With both approaches (2) and (3), we need to implement a highly optimized reduction step because in all tests of the present approach (1), the reduction seems to happens for free.

Approach (3) vectorization approaches:

1. Vectorized reduction across CV:

local_i is stored as follows (assuming 2 mechanisms present on all compartments):

i0,0 i1,0 i0,1 i1,1 i0,2 i1,2 ...  

where ix,y is the contribution of mech x on cv y . We would use vector instructions to reduce i0,0 i1,0 ; i0,1 i1,1 and i0,2 i1,2 separately.

2. Smart vectorize, 1 lane per CV:

local_i is stored as follows (assuming k mechanisms present on all compartments and a vector length (or warp size) of 4):

i0,0 i0,1 i0,2 i0,3 | i1,0 i1,1 i1,2 i1,3 | ... | ik,0 ik,1 ik,2 ik,3 | i0,4, i0,5, i0,6, i0,7 | i1,4, i1,5, i1,6, i1,7 | ...

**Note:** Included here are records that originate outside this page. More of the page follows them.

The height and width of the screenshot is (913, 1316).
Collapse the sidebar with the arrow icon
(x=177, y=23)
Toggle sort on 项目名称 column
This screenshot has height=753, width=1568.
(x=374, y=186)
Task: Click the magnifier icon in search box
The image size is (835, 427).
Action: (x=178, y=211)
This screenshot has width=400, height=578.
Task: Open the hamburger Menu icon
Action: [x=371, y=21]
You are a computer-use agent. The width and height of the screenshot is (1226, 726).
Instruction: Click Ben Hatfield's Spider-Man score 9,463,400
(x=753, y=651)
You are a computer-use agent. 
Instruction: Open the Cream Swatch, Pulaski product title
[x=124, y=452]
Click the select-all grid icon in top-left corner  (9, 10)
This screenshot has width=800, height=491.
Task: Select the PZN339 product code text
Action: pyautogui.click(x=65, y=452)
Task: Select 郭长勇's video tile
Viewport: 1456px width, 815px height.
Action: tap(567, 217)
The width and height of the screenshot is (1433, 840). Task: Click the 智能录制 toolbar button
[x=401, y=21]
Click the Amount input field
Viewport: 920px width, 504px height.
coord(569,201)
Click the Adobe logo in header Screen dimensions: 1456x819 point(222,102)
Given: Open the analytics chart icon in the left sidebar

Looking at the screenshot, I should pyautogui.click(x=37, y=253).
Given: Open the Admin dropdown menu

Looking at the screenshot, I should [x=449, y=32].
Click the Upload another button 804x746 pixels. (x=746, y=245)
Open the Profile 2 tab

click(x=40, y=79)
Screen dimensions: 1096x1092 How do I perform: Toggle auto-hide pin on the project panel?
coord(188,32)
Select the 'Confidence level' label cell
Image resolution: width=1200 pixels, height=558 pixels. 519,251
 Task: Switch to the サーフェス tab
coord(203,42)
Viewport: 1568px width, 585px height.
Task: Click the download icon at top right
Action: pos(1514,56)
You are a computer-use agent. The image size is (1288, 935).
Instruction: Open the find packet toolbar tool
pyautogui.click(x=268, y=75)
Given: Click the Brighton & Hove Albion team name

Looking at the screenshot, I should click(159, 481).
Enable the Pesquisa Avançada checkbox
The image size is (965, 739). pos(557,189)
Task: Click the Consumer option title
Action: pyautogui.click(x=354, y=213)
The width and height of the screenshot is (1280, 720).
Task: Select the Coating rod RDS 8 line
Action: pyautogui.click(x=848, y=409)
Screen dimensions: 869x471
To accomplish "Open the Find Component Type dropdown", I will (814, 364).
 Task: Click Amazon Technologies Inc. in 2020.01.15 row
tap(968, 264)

where ix,y is the contribution of mech x on cv y . We would use vector instructions to reduce [i0,0 i0,1 i0,2 i03] + [i1,0 i1,1 i1,2 i1,3] + ... + [ik,0 ik,1 ik,2 ik,3] and so on.

Performance numbers:

Performance numbers were obtained for the reduction implementation from approach (3), using vectorization approach (1). The changes were implemented only for the total current and total conductance (vec_i and vec_g). This was enough to run the following:

 A simulation of a model that has 100 cells with around 6600 compartments each, the dendrites of the cells have 2 mechanisms per cv.
 The runtime increases by 7% on GPU, and 2% on CPU.

The most optimal performance (besides implementation approach (1)) would be implementation approach (3), with vectorization approach (2), which has not yet been implemented.